- WHAT TO WORK ON
Which lines in the entries below contain the string "pixels"? Return each of those lines, treating uppercase and lowercase as different.

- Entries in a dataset
◆ ◆ ◆ ◆ ◆
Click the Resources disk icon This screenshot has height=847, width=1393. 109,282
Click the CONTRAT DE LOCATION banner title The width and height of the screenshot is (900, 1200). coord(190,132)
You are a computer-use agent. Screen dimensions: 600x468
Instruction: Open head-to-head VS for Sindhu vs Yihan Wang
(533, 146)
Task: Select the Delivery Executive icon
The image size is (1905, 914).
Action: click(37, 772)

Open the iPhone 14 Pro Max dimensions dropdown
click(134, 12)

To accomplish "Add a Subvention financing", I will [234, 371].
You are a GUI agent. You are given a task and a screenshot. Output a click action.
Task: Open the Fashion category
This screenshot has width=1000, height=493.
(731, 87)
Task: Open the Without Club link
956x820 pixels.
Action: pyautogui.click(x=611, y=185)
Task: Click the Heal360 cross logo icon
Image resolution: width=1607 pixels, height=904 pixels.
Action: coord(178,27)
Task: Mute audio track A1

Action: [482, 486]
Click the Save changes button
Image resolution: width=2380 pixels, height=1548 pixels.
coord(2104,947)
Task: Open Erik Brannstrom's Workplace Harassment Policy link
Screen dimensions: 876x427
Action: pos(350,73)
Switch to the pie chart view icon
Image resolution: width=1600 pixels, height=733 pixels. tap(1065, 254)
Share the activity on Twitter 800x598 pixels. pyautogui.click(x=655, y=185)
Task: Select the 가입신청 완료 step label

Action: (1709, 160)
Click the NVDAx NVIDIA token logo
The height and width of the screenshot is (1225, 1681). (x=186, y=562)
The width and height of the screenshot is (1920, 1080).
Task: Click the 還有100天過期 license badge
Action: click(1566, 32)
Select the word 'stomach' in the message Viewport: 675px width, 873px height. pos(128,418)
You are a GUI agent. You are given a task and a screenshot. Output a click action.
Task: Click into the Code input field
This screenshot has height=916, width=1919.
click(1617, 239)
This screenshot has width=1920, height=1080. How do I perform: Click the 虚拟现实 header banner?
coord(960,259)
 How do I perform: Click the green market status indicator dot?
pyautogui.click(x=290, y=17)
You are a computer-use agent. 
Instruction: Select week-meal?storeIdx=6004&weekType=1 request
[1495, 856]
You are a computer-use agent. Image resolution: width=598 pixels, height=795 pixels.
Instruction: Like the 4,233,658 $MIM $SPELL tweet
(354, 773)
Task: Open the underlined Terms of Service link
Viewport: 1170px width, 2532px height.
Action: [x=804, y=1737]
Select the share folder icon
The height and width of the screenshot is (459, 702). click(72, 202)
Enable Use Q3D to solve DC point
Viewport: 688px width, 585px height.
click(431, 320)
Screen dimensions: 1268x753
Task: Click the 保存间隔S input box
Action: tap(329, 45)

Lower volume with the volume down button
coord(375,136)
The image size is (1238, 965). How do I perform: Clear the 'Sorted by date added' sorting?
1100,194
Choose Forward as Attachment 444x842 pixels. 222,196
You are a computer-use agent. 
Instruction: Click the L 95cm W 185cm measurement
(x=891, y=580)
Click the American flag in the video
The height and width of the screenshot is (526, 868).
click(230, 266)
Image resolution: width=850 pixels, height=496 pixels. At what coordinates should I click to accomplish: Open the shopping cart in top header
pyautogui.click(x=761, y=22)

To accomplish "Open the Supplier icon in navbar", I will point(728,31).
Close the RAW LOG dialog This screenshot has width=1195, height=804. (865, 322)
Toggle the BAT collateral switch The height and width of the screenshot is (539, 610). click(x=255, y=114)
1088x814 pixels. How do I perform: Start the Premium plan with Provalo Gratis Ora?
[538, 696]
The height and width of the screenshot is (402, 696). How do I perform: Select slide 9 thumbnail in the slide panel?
◆ ◆ ◆ ◆ ◆
- COMPLETED TASK
956x820 pixels.
Image resolution: width=1607 pixels, height=904 pixels.
Image resolution: width=2380 pixels, height=1548 pixels.
Image resolution: width=1600 pixels, height=733 pixels. tap(1065, 254)
Share the activity on Twitter 800x598 pixels. pyautogui.click(x=655, y=185)
You are a computer-use agent. Image resolution: width=598 pixels, height=795 pixels.
Choose Forward as Attachment 444x842 pixels. 222,196
Image resolution: width=850 pixels, height=496 pixels. At what coordinates should I click to accomplish: Open the shopping cart in top header
1088x814 pixels. How do I perform: Start the Premium plan with Provalo Gratis Ora?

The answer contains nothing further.